My method would be to get everything as far as I can with LRc and _if I feel more work is needed,_  I will select the "Edit In" option and choose to edit a copy ( Tiff image), with lightroom adjustments  in Luminar AI

As this package is designed to help out the beginner with a lot of auto functions this does lend itself to being an end Process rather than a true Plugin when the processing is finished the Luminar Version is saved and stacked with the Lightroom original DNG image.

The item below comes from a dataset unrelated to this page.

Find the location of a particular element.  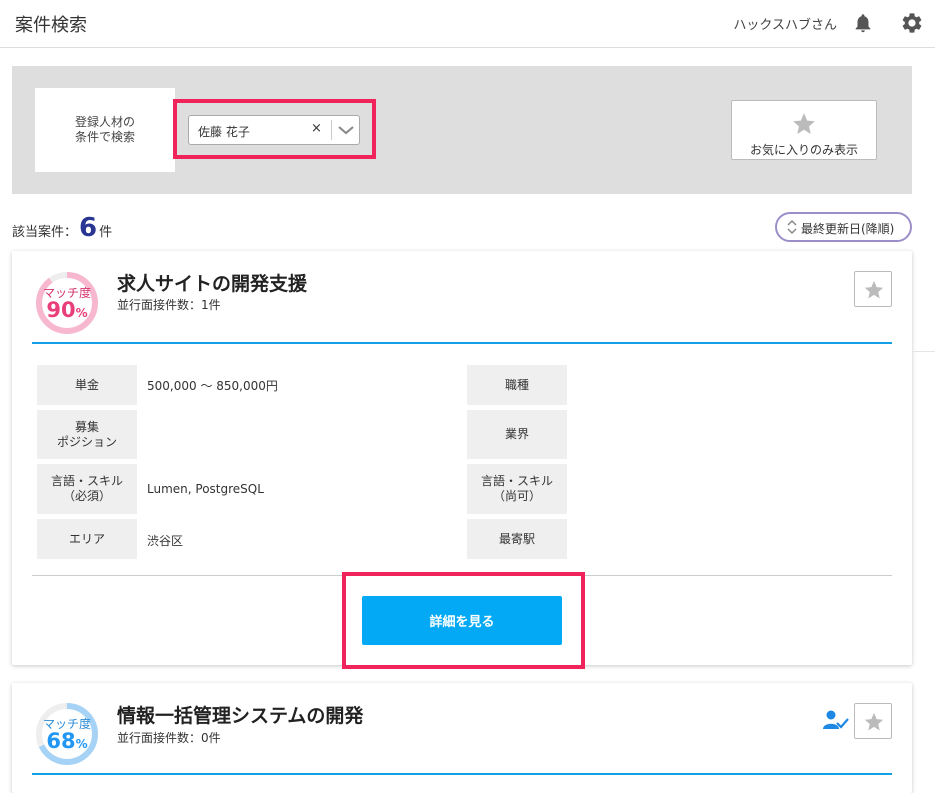

result-count: 該当案件：6 件 is located at coordinates (62, 228).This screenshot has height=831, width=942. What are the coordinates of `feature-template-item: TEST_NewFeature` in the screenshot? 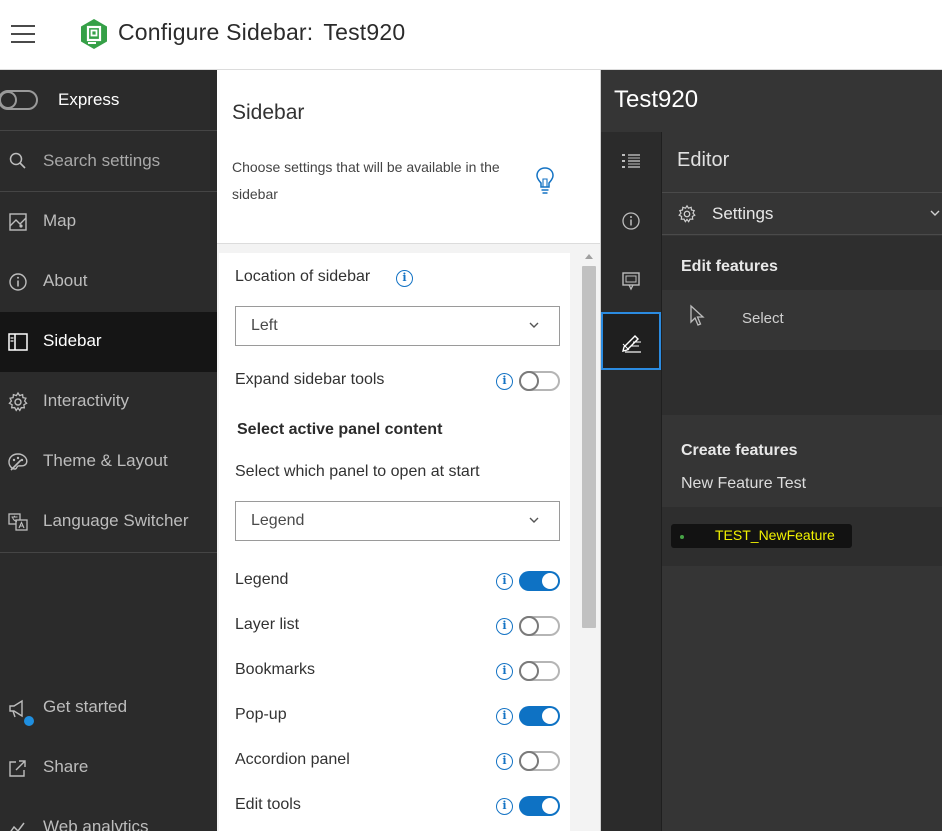 It's located at (802, 536).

Skylum is currently about to release their "Annual new product" in the next month or So, " NEO"  which they sell as a Pro version of Luminar AI, with a lot of features better suited to Pro level editing, fully maskable layers being the standout for those used to Photoshop. For anyone looking at Luminar AI I would suggest that they hold off and take a look at NEO, as the pricing is likely to be similar to Lumina AI. The early Beta that I have does look better for control of edits, and I am expecting my actual release version soon


----------



## Colin Grant (Jan 22, 2022)

Release of Neo is scheduled for Feb. There is a pre-release beta available but it is incomplete and flaky - not surprising give that it is a beta.


----------



## RobOK (Jan 23, 2022)

Thanks, I think you confirmed what I have been thinking, it is an end point after you are "done" in Lightroom, which obviously stops the edit chain.

It also seems like for every photo Luminar AI opens as a program from scratch. It does not "stay open in the background", is that how you experience it too?


----------